Trying to lift latent prints from textured surfaces can seem impossible. Lifting the powdered print with standard lifting tape won’t work well. DIFF-Lift Tape, which is 20 times stronger than regular tape, gives much better results. DIFF-Lift molds itself to textured surfaces to get all of the details of the powdered print. It can be used to lift prints from vinyl car dashes, pebble-grained leather, textured plastic, metal, paper, and wood. I’ve even used it to lift prints from a paper towel. DIFF-Lift is used just like standard lifting tape. Place the tape over the print. Use your index finger to press firmly on the dusted latent print only. You should be able to feel the texture of the surface through the tape. Lift the print with the tape and place it on a contrasting backing card. Note that the DIFF-Lift needs to be cut with scissors or a sharp knife. After cutting, fold the end over on the roll, so it’s ready for the next use.

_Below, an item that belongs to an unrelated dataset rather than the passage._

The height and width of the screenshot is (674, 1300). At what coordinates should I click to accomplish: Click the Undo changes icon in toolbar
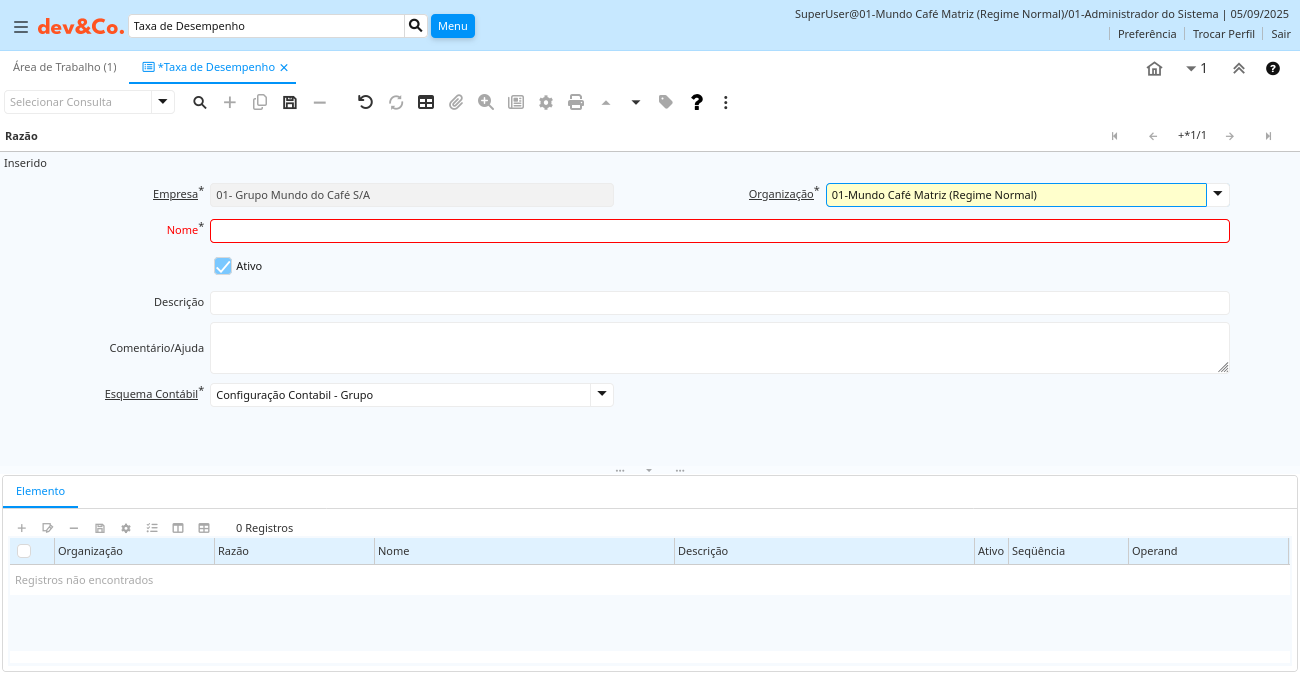[x=365, y=102]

Prints found on the adhesive side of things like duct tape, masking tape, and mailing labels, can be developed and lifted, but it’s often quite difficult to do so. The key is to use a specially designed product, called an adhesive side powder, for the job. The adhesive side powder is mixed with equal parts water and dispersing agent until it reaches a consistency similar to thin paint. The mixture is then applied to the adhesive side of the tape or label using an all-purpose brush. After the solution sets for 10–15 seconds, it’s rinsed with water. If it sets too long, it will fill in the background.
When you find dust fingerprints and footprints, collect them with an electrostatic dust lifter such as the PathFinder. The PathFinder is a wireless device that can lift prints from most surfaces, including wooden window ledges, carpet, tile, and upholstery. To use the lifter, place the dark side of a piece of mylar film on top of the print. Apply a charge to the shiny side of the film. The charge will cause the dust print to adhere with a static charge to the film. Use a foam paint brush to lightly smooth out any air bubbles. Remove the lift film. You should have lifted your print. Be sure to photograph your lifting with side lighting. Because of the static charge, the lift will attract dust and other items to it. Protect it by placing it in a shallow box (such as a clean pizza box).

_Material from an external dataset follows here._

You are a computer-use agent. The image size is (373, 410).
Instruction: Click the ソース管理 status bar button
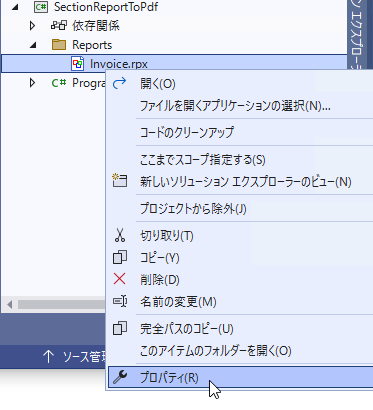(74, 357)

Most people think you can’t get prints from a wet surface, but you can if you use Small Particle Reagent (SPR). SPR is like liquid fingerprinting powder and can be used on non-porous surfaces. Spray SPR onto wet evidence then rinse with water. The reagent adheres to the latent print. Most people think you then have to air dry the print before you can lift it. Again, not true! Simply place the lifting tape over the latent print. Push in at the center and work out to remove excess water. I use a squeegee, but you can also use a business card or something similar.
Like anything else, learning these techniques takes time and practice. But once you gain these techniques, you’ll be prepared to handle some of the most complicated crime scenes.